Yuval Levin and Adam White explain at National Review Online why they worry about the return of a particular presidential approach once touted by Barack Obama.

On Saturday, President Trump put his name to four executive actions — three presidential memoranda and one executive order — intended to offer some relief to Americans dealing with the consequences of the COVID-19 pandemic. The premise of these actions, made explicit in the text of each, was that Congress had failed to act and now the chief executive has to step in. It is a premise fundamentally at odds with the logic of our constitutional order, and it points to a number of dangerous dysfunctions in the American system of government that are now thoroughly bipartisan.

As a matter of substantive policy action, there is less to these four actions than might meet the eye. …

… As real relief, these measures are precarious and weak. But as exertions of executive authority, the latter two memoranda in particular are constitutionally dangerous. That is not to say that a judge would necessarily throw them out; they are substantively weak because they are written to avoid expressly violating any law. And if the Constitution is just a law as well, then there are surely justifications that the administration’s lawyers could offer for both memos that might satisfy the federal courts.

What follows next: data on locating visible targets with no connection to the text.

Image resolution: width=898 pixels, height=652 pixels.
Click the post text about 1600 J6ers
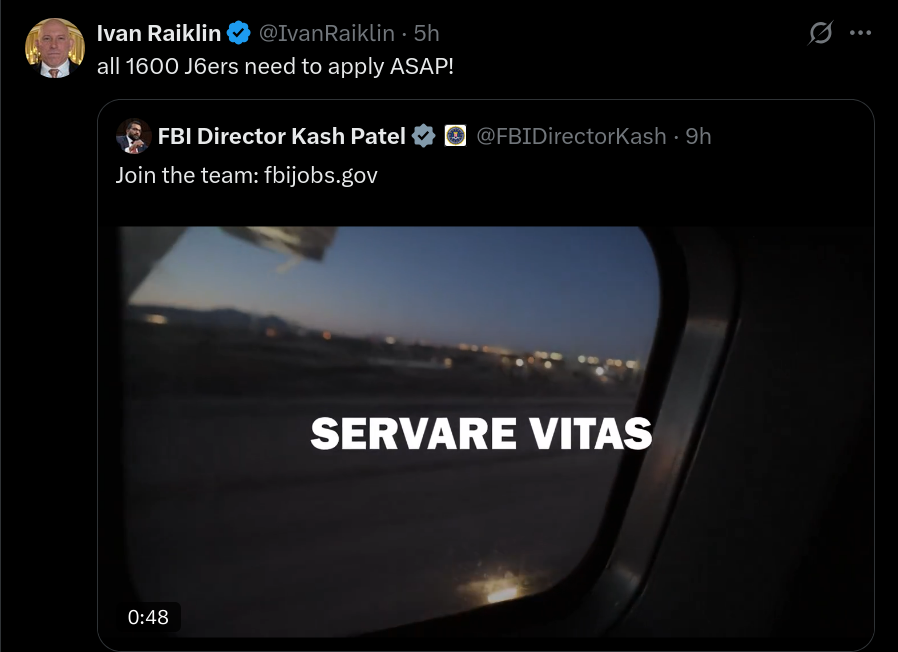pyautogui.click(x=275, y=66)
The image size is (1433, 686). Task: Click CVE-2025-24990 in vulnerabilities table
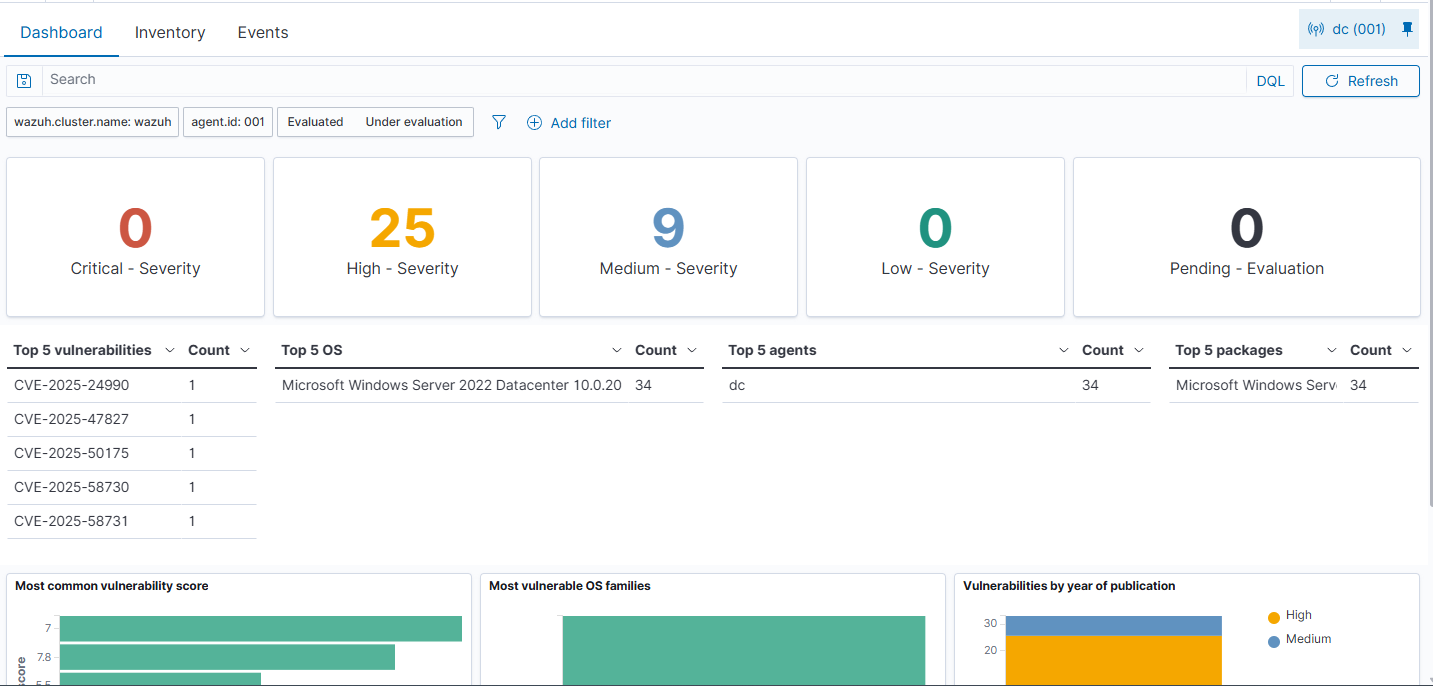tap(71, 385)

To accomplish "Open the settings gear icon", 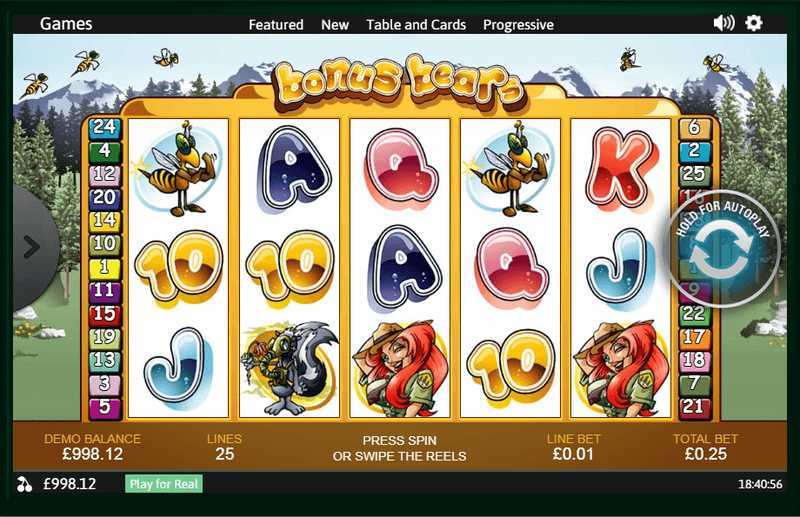I will click(754, 23).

But if the Constitution is more than a law, if it establishes a system of government with a particular character, then there could hardly be any question that a presidential action explicitly setting out to change federal policy regarding both spending and taxing, and to do so precisely because Congress has declined to take these steps, violates that character.

The president did not even attempt to deny that he was stepping into Congress’s terrain and taking actions that are in essence legislative.